- [Aim of the task]:
Only those lines in the data below from the line containing "Click Unconfigured next" through the line containing "Click the user", both included, should be restated word for word.

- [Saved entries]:
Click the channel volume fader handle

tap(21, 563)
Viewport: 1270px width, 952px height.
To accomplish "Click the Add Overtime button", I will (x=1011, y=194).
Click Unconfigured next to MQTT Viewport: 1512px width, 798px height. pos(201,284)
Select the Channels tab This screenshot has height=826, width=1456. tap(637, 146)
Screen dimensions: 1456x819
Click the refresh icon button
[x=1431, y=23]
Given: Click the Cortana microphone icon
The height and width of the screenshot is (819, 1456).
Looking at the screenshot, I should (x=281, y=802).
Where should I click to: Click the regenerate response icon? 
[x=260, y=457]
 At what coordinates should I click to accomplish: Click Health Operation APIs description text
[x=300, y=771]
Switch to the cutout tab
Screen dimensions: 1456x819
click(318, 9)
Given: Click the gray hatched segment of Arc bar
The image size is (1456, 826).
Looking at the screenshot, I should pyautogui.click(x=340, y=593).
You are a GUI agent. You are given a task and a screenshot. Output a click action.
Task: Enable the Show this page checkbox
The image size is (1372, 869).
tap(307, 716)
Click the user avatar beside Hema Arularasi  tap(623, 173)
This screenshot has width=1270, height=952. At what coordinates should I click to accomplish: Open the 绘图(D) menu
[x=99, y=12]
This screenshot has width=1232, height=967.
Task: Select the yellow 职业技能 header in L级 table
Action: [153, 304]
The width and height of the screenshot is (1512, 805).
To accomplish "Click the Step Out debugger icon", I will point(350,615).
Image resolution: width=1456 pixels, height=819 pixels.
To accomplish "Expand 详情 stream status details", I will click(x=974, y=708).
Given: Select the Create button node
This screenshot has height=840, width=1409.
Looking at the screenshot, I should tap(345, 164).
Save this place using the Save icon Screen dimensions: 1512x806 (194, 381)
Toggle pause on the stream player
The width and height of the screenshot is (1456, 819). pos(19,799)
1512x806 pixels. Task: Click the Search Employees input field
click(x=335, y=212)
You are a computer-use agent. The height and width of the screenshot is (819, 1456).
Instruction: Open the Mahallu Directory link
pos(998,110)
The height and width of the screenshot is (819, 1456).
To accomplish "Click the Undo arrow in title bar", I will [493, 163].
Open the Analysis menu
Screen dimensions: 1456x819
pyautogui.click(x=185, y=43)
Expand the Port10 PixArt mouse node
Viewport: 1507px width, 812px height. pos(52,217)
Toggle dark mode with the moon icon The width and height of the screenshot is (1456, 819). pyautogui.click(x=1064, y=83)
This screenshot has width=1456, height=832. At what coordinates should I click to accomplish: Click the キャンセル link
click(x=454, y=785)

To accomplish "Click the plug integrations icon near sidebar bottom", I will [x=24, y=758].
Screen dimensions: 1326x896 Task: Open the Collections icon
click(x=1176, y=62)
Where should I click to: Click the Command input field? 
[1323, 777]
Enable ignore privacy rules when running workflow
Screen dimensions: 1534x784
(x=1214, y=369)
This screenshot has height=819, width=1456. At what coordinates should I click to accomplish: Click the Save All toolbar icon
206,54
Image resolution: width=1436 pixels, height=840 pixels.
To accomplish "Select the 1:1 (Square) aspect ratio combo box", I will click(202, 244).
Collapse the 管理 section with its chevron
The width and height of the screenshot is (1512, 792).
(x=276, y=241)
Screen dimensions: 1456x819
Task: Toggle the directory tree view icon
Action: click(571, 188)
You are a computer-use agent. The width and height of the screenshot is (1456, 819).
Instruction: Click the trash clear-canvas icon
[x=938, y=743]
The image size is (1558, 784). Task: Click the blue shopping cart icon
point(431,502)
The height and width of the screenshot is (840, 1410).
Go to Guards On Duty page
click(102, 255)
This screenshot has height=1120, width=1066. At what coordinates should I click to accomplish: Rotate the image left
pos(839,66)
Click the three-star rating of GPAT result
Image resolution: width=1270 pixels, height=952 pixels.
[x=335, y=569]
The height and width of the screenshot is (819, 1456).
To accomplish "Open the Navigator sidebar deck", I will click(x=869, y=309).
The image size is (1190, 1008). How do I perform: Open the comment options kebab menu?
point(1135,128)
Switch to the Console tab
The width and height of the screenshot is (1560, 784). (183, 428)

- [Problem solution]:
Click Unconfigured next to MQTT Viewport: 1512px width, 798px height. pos(201,284)
Select the Channels tab This screenshot has height=826, width=1456. tap(637, 146)
Screen dimensions: 1456x819
Click the refresh icon button
[x=1431, y=23]
Given: Click the Cortana microphone icon
The height and width of the screenshot is (819, 1456).
Looking at the screenshot, I should (x=281, y=802).
Where should I click to: Click the regenerate response icon? 
[x=260, y=457]
 At what coordinates should I click to accomplish: Click Health Operation APIs description text
[x=300, y=771]
Switch to the cutout tab
Screen dimensions: 1456x819
click(318, 9)
Given: Click the gray hatched segment of Arc bar
The image size is (1456, 826).
Looking at the screenshot, I should pyautogui.click(x=340, y=593).
You are a GUI agent. You are given a task and a screenshot. Output a click action.
Task: Enable the Show this page checkbox
The image size is (1372, 869).
tap(307, 716)
Click the user avatar beside Hema Arularasi  tap(623, 173)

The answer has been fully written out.